> **Work order**
Across all the entries, how many lines hold "agent"? Answer with that number and nothing else.

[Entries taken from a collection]
┌────────
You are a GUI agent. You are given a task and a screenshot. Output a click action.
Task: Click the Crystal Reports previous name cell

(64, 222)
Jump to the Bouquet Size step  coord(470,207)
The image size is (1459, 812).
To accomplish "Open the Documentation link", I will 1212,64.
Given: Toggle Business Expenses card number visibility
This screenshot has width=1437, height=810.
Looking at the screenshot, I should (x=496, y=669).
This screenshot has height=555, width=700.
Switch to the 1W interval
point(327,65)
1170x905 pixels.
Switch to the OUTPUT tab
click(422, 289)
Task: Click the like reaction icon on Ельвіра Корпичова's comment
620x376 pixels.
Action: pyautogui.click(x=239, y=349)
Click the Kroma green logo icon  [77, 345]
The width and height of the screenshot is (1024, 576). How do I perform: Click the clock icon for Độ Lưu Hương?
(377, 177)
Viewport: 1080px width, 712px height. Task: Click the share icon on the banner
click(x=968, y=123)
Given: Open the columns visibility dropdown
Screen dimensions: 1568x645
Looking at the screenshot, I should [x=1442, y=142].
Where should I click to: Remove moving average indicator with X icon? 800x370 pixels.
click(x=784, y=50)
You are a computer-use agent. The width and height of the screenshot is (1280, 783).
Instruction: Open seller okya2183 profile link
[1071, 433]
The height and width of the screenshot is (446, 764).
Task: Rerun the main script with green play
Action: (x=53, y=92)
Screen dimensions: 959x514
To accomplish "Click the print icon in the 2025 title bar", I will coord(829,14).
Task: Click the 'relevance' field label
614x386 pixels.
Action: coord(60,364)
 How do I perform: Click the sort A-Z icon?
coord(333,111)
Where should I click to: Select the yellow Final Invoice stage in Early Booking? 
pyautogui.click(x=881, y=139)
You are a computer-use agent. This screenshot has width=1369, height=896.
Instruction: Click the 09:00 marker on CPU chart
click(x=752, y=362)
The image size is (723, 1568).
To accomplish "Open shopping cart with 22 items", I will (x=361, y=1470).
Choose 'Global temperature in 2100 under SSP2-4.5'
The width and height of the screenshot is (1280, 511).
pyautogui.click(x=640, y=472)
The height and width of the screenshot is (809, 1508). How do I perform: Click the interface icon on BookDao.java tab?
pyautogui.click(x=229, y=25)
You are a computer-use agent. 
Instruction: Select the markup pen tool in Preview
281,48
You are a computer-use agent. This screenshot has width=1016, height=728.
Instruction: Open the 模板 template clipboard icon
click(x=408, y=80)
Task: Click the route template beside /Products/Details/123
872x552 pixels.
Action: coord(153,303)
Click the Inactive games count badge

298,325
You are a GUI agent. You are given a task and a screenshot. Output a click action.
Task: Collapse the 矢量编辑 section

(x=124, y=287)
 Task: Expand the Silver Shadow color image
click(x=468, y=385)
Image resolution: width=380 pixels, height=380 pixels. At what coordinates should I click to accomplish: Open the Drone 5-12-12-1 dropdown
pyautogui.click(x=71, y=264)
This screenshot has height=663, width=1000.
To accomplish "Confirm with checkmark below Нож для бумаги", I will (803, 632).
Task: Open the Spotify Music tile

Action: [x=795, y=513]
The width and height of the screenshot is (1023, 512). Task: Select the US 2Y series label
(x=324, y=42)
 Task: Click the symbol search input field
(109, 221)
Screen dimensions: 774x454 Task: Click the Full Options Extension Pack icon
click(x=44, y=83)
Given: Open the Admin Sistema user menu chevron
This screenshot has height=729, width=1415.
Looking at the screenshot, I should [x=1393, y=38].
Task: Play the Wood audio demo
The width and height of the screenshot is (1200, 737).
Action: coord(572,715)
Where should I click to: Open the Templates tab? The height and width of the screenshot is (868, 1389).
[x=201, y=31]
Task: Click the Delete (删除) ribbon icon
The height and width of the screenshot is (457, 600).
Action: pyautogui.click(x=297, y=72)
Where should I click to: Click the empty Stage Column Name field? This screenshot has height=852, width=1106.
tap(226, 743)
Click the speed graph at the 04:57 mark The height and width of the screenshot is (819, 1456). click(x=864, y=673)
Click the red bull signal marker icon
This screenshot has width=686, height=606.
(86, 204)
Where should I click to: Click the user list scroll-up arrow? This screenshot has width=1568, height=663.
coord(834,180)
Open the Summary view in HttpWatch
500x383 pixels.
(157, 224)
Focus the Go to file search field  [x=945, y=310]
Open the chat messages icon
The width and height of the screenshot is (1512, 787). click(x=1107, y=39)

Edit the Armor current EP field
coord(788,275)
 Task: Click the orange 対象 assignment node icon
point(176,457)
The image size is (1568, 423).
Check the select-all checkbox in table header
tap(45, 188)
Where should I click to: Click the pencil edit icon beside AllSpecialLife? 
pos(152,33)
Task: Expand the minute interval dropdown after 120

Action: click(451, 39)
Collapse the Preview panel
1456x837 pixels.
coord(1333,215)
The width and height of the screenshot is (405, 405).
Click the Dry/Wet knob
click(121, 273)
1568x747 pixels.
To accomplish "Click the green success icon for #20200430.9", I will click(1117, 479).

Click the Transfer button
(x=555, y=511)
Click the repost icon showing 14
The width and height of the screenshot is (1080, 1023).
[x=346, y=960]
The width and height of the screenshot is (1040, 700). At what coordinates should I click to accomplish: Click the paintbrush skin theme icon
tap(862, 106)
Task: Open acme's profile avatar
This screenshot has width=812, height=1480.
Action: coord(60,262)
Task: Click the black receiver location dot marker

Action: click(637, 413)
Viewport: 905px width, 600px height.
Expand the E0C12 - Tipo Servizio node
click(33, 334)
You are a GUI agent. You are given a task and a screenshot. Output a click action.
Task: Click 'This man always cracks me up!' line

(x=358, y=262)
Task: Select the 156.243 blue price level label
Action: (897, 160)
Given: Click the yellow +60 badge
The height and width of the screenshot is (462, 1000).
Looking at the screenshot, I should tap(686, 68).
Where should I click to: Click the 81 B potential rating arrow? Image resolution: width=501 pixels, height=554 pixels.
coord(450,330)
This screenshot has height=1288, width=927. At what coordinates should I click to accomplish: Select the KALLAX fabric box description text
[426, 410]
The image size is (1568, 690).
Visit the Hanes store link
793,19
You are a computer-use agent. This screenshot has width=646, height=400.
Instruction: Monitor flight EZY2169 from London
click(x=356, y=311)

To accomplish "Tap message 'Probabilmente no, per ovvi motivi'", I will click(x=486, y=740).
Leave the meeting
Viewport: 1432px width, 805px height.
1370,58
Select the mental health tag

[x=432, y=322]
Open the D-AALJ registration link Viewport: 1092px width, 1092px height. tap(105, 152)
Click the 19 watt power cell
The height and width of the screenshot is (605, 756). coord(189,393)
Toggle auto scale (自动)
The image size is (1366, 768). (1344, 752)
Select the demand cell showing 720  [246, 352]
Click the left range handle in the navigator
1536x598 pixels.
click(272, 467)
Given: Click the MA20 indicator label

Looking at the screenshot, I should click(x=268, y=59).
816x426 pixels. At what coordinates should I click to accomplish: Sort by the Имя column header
└────────
> **Solution to the exercise**
8